Various inverse-based procedures have also been developed to estimate water-quality parameters, and clustering techniques that were previously applied to find solutions both in water networks (Bascià *et al*. 1999) and aquifers (Yeh 1986) have also been applied (Lee *et al*. 2004; Morga *et al*. 2007) to solve the problem of the spatial distribution of chlorine in networks. Lee *et al*. (2004) suggested the classification of sampling sites into groups with similar levels of chlorine. However, this type of approach is limited because the results are directly dependent on measurements and their locations. More recently, Aubry *et al*. (2011) proposed an FEM (finite element method) approach to solve the inverse problem connected with estimations of the water-quality coefficients. Although the procedure appears promising, more applications and experiments are required to generalize it. In contrast, Morga *et al*. (2007) used fuzzy logic (Ross 1995; Yang & Ko 1996) as a clustering technique by assuming as an initial condition an empirical relationship between the residual chlorine and the flow velocity. This procedure is limited because it is only partially automatic, and the resulting zonation depends strongly on the values of the hydraulic variables (flow velocity and water pressure) obtained as outputs of the simulation process. However, the results obtained have substantially confirmed that, as noted by previous researchers (see as an example Silvert 2000; Li *et al*. 2013), fuzzy logic could be applied in controlling available information in water-quality management. Thus, Termini & Viviani (2012) recently improved the approach of Morga *et al*. (2007) by paying particular attention to the choice of the initial partition and the identification of the membership condition for the ‘cluster’.

In recent years, there have been numerous attempts at online monitoring in water distribution systems. This is because of the technological innovation associated with data transfer and the fact that cost reductions for sensors allow the collection and automatic transfer of data from increasing numbers of sensors to the point of use. ‘Online’ modeling can be used to continually assess standards of service complaints for pressure and provide timely warnings of changes in the water-quality conditions. As an example, Machell *et al*. (2010) presented an online modeling package (Aquis) that is driven by near real-time flow and pressure field data gathered using GPRS communication. Landa *et al*. (2010) presented a real-time monitoring system for water distribution networks based on a new formulation of second-order chlorine decay equations, in which the notion of the concentration of the ‘equivalent reducing reacting contaminant agent’ plays the same role as the concentration of chlorine.

The point is that, because the online simulation models require a continuous feed of flow and pressure data from the real networks being simulated, the proper design and management of sensor systems are critical to achieve the necessary level of efficient and reliable operation. Consequently, the limitation of online monitoring is that it depends on the security of the sensor system performance, and well-designed tools for supporting constant system monitoring are required (see as an example Ediriweera & Marshall 2010).

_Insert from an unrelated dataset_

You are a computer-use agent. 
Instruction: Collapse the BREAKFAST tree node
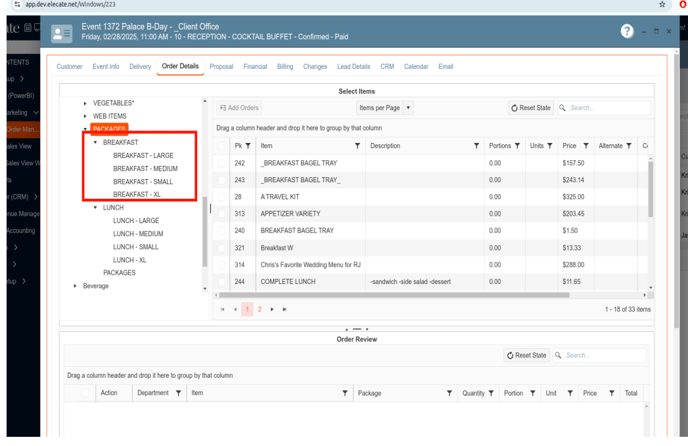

Thus, the aim of the present work is to present an integrated procedure to determine the spatial distribution of residual chlorine in a real-size network. This procedure is based on interfaced codes (commercial and/or appositely elaborated) and includes a fuzzy-clustering procedure to automatically determine the unknown parameters. The advantage of this procedure is that it allows users to automatically identify (without any specific assumption) the chlorine level at any location of the network. The procedure includes the following steps: (1) the simulation step to estimate the flow rate and flow direction in each pipe of the network and the water pressure (hydrodynamic module) and the chlorine concentration (water-quality module) at each node of the network; (2) the clustering step to estimate the spatial diversity of water-quality parameters; and (3) the calibration step to estimate the value of the unknown parameters. It should be noted that the procedure has also the option of by-passing the simulation process for the water pressure and flow rate estimation at ‘control nodes’ of the network and applying the calibration of water-quality parameters by using real-time measured data.

This paper has to be viewed as an extension of the work by Termini & Viviani (2012). This paper is organized as follows. First, the simulation model is described. Then, the procedures for clustering and calibrating the water-quality parameters are explained. Finally, the procedure is applied to a sub-network in Palermo City (Italy), and a correlation analysis is used to assess the procedure's performance.

## THE SIMULATION MODEL

Simulations have been performed with the help of the EPANET modeling software package developed by the US Environmental Protection Agency's (EPA) Water Supply and Water Resources Division (Rossman *et al*. 1993, 1994) and extensively used in the literature (among others Furlani & Marinelli 1998; Ozdemir & Ucak 2002; Castro & Neves 2003; Ho & Khalsa 2008).

The EPANET code includes two modules: a hydrodynamic module, which estimates the flow rate and flow direction in each pipe and the water pressure at each node of the network, and the water-quality module, which simulates the movement and transport of substances in the water under varying conditions.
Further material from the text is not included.